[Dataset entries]
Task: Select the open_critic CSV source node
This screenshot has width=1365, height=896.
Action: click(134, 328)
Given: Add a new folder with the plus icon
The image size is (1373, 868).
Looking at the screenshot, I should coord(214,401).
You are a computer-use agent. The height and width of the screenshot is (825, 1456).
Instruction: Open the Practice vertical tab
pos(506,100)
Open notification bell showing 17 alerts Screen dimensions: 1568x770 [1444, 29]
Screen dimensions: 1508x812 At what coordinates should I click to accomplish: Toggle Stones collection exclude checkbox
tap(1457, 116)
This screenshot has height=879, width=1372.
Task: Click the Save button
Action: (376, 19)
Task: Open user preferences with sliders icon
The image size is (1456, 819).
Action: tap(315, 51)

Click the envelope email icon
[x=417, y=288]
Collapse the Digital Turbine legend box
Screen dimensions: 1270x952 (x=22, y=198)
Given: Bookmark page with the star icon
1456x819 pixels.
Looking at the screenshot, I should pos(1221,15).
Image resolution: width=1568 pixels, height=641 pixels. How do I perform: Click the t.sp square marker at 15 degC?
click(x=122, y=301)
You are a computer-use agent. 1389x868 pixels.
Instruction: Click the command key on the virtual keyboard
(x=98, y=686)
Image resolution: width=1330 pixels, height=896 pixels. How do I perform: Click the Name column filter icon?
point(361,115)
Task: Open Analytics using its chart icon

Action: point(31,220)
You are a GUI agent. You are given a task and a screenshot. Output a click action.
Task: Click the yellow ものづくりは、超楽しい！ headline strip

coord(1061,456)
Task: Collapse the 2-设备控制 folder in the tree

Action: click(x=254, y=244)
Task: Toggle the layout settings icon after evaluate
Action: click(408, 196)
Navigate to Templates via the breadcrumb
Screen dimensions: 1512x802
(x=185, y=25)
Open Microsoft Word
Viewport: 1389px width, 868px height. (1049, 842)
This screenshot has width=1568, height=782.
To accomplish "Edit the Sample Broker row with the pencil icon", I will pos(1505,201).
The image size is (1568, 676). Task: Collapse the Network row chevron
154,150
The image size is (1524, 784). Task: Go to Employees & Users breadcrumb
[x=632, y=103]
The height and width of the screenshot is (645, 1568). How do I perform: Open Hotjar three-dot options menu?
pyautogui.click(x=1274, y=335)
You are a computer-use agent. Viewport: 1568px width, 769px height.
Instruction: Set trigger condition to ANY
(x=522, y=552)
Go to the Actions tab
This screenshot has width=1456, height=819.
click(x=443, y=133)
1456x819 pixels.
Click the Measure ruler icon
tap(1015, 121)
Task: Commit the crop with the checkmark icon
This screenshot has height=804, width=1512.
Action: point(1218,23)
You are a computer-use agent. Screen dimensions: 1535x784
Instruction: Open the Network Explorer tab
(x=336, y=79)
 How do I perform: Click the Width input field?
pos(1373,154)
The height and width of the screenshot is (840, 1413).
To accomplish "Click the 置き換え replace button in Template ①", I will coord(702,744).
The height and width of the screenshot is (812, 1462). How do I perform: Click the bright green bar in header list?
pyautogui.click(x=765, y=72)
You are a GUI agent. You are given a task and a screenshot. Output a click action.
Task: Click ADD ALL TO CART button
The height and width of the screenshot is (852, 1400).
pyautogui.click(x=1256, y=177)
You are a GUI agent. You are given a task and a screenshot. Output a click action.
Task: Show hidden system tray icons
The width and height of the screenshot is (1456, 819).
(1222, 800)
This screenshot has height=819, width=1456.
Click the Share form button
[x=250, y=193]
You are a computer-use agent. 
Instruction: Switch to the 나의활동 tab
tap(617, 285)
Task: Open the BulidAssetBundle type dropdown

Activity –
Your answer must be the number of lines above that contain the word "will", stated alone.

Exercise response –
2